_Passage_.
+===+
This absolutely fascinating photograph has just come to light; found by Sir Nicholas Mander of Owlpen Manor in Gloucestershire – and Sir Nicholas very kindly sent it on to us.
It was taken by his great-aunt, Daisy, and as you can see it is dated Friday February 27 – and the year is 1914. It’s rather hard to see (click the photo to enlarge it), but The Cheshire Hunt has gathered for a meet in front of the Abbey’s main door (that’s the east front; we’re looking west – the lake is on the far side of the house). I don’t know what the white structure is to the right of the front door, but it could well be a gazebo, and footmen might be serving stirrup cups from there.
+===+
Excerpts from a dataset:

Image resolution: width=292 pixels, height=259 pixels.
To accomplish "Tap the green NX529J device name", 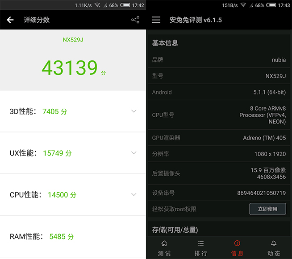I will (73, 40).
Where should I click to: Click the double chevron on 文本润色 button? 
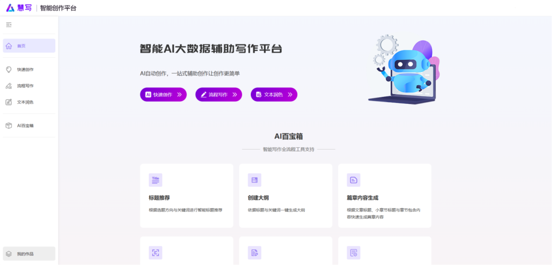(x=290, y=95)
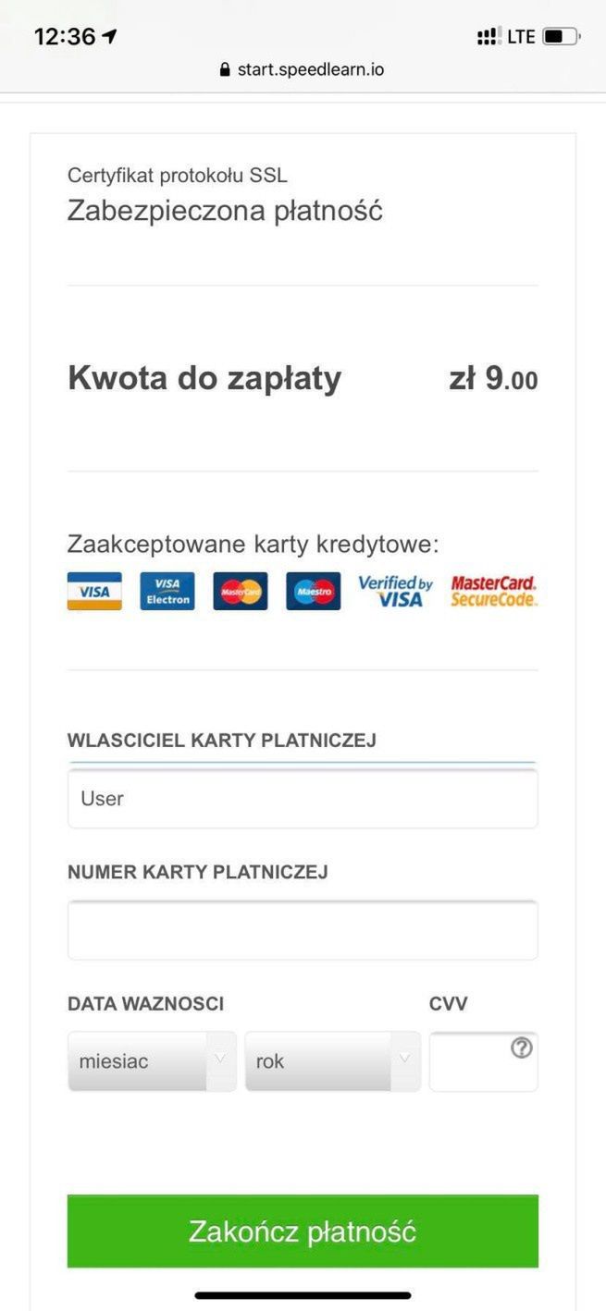Select the 'User' name input field
Screen dimensions: 606x1311
303,799

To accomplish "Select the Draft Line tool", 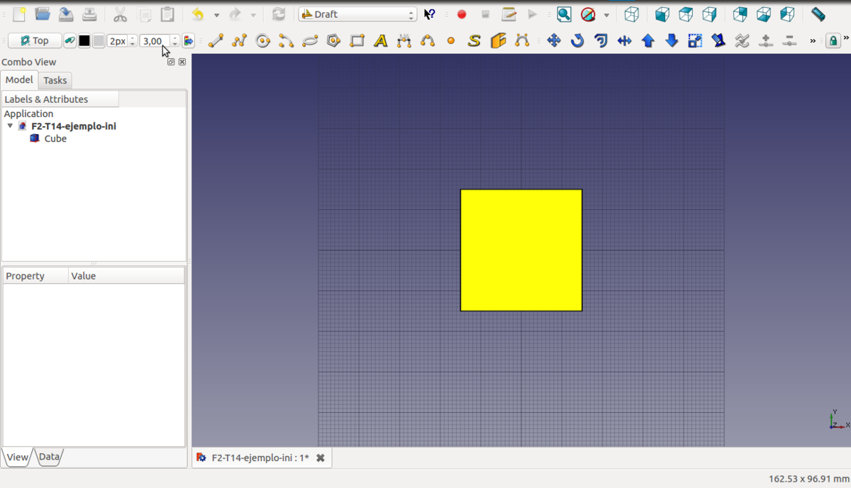I will [216, 41].
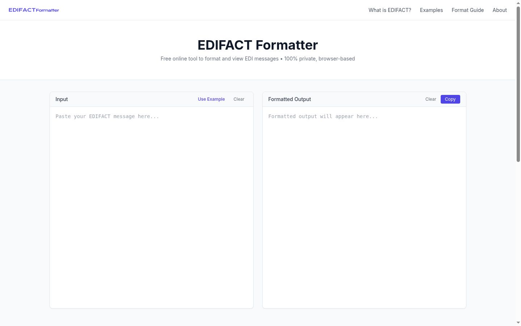Focus the EDIFACT message input textarea
Viewport: 521px width, 326px height.
point(152,207)
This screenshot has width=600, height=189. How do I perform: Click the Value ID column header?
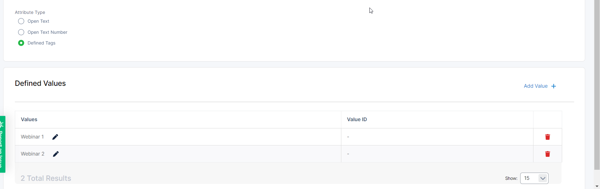point(357,120)
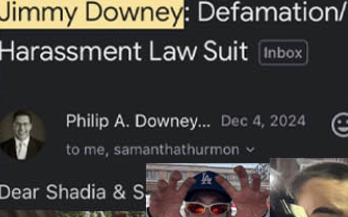Click the emoji reaction smiley icon
Screen dimensions: 348x217
[340, 125]

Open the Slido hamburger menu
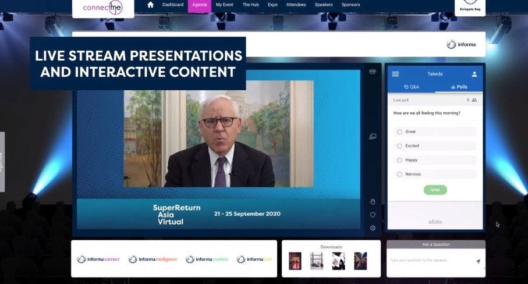(396, 74)
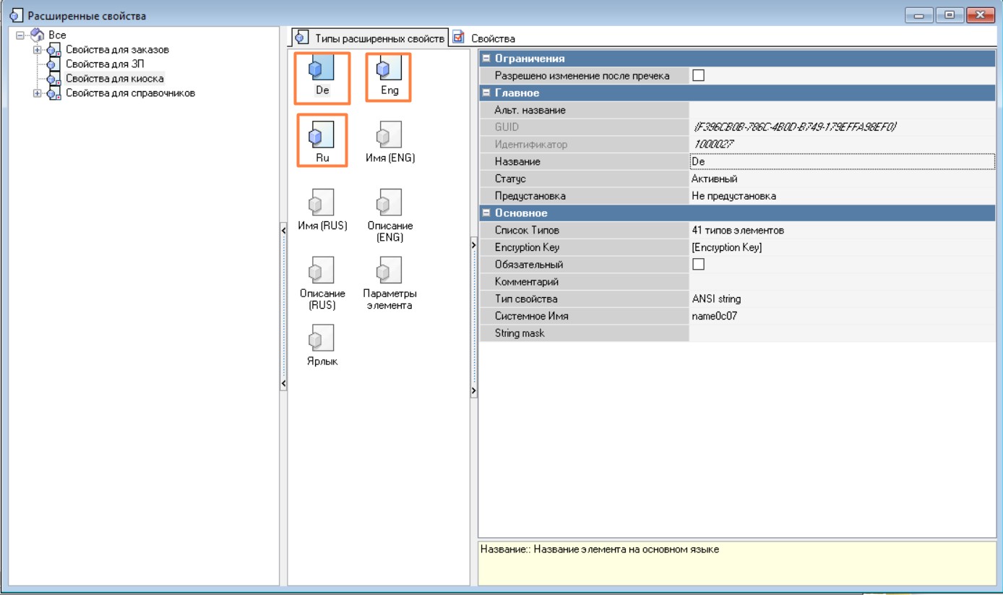Select the Ru property type icon
The width and height of the screenshot is (1003, 595).
click(322, 134)
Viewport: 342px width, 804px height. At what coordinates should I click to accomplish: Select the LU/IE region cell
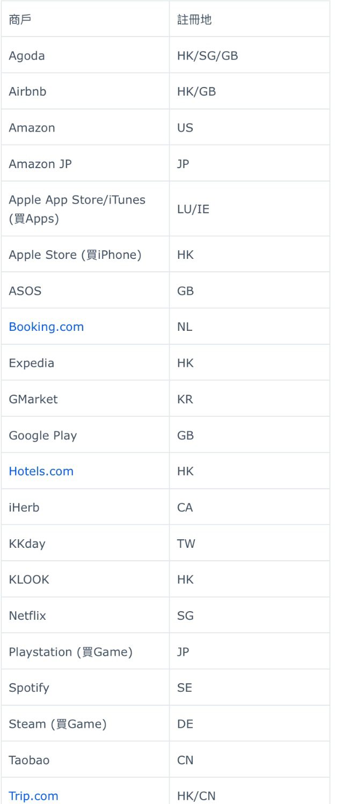point(249,209)
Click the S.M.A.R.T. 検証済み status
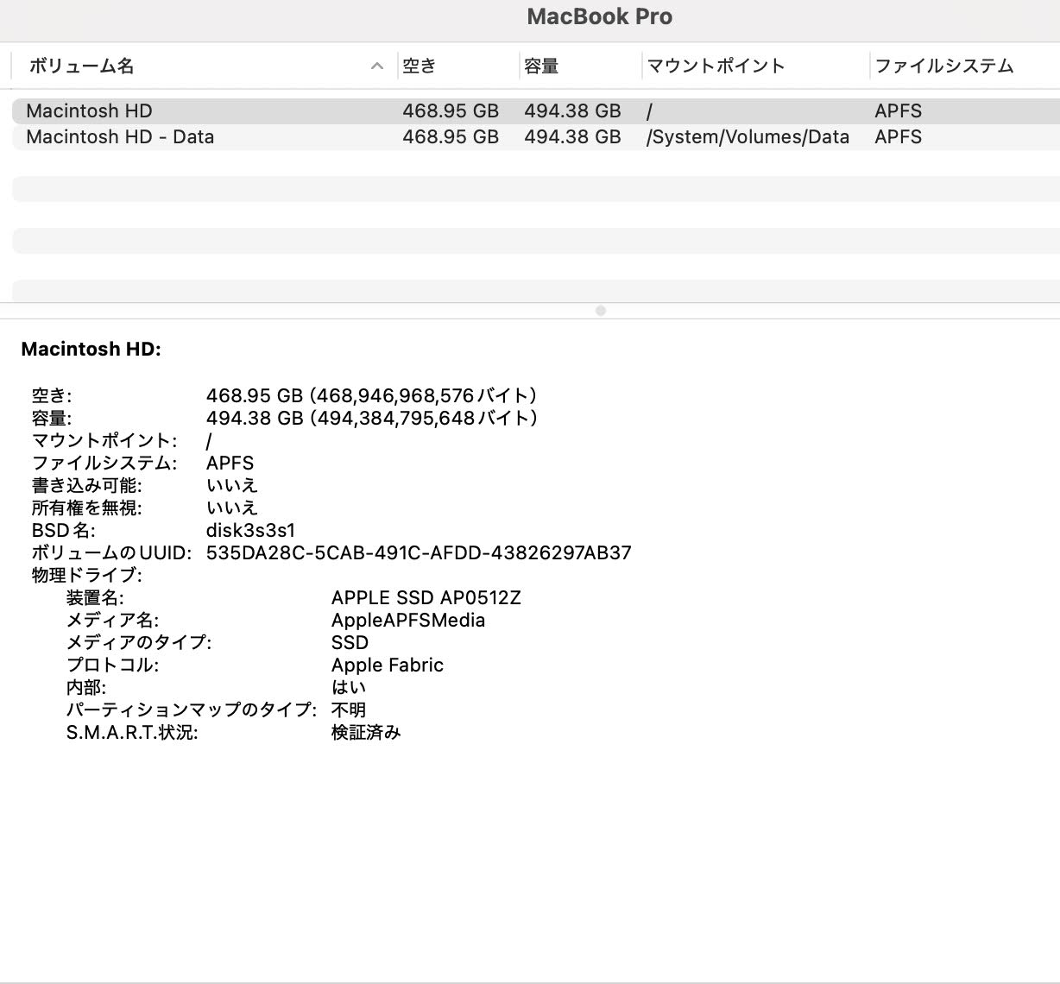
+===+
_Check your understanding_.
a: Render this sentence from the passage about the 1914 hunt photograph into Spanish: "I don’t know what the white structure is to the right of the front door, but it could well be a gazebo, and footmen might be serving stirrup cups from there."
b: Please extend the passage about the 1914 hunt photograph, picking up after its last sentence.

_Expected responses_.
a: No sé qué es la estructura blanca a la derecha de la puerta principal, pero bien podría ser un cenador, y los lacayos podrían estar sirviendo copas del estribo desde allí.

b:
It is almost a cliché to say so, but this really is a last glimpse of a disappearing world; the final swansong after the great Imperial apogee of Edwardian England. Within six months the entire British Empire would be at war – a war which was hugely under-estimated by the politicians and the generals alike in terms of its longevity, its horrors, its casualties, and its repercussions. Both Britain and its Empire would never be the same again, and the long sad decline of the country house would begin. There would not be enough staff to maintain the houses and estates, taxation would destroy the financial security of many, and – perhaps most tragic of all – so very many of the heirs to these great houses, officers who lead their troops from the front, showing ill-advised courage and armed with nothing more than a revolver and a swagger stick, would be in their graves.Daisy St Claire Mander with her mother; both dressed to impress, in the early Twenties
Daisy Mander was born in 1887, so she was twenty seven when she took this photograph. By this time Kodak were producing pocket-sized cameras which were rugged and reliable. The Kodak ‘Vest’ folding bellows camera cost £1 10 shillings in the UK, which would have been expensive for the working man or woman but was very little to a daughter of the gentry like Daisy. Many were taken to war from August 1914 onwards.
This was the first meet she had attended with the Cheshire, and she was a very dedicated hunter. Throughout the season she would be out most days of the week with one pack of hounds or another – and if not in England then in France (where she hunted as far south as Bordeaux).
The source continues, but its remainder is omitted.